Era un día cotidiano en Santiago de Chile, la gente se levantaba para ir a sus trabajos, daban las 6, 7 y 8 de la madrugada, las personas corrían de un lado hacia otro casi desorbitadas, subían y bajaban escaleras en el metro, se empujaban unas a otras y quedaban finalmente sumergidas en un cansancio general, apretujadas en apenas un metro cuadrado, topándose en ese cubículo con motor que es el metro. Así transcurrían las horas, monótonas rutinas muchas veces, asaltos a la orden del día, continuos gritos, accidentes, explotaciones laborales, sociales y así seguían cada vez más y no paraban, era un circulo vicioso que se prolongaba las 24 horas del día, por los 365 días del año. Sin embargo, la academia, la universidad, eran otra cosa, ahí la vida fluía distendidamente, las horas pasaban más lentas, habían espacios para las conversaciones, estudios y discusiones profundas, se hablaba de política, de cambios sociales, se gestaban ideas innovadoras en torno al conocimiento, se establecían nuevas relaciones, compañerismo, amoríos que se iniciaban en los pastos, en las salas de clases, en los pasillos, el amor invadía todo el campus.

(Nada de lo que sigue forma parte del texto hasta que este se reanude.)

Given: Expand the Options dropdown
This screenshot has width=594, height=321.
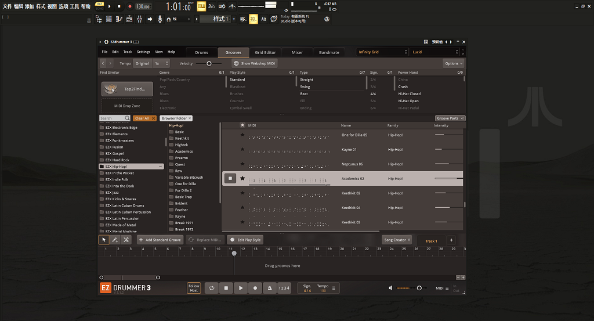Looking at the screenshot, I should click(x=453, y=63).
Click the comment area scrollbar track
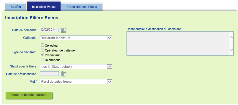 (x=231, y=43)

            Se entraba de madrugada y se salía muchas veces en las vísperas de la noche, muchos éramos los que tomábamos esos intensos cafés de máquina para acompañar nuestro estudio, algunos preferían el mate, que hasta cierto punto en nuestra cultura se había incorporado desde nuestros abuelos, claramente, vinculado siempre a la tradición trasandina. Por otro lado, algunos preferían salirse por la tangente de la línea académica y optaban por jugar fútbol, tacataca, incursionar en el canto y la guitarra, otros en cambio, preferían la poesía y buscaban instancias en las cuales poder mostrar su arte y compartirlo, donde se fraguaban los más diversos estilos, decadentismo, romanticismo, postmodernismo, en fin, había poesía y literatura para todos los gustos.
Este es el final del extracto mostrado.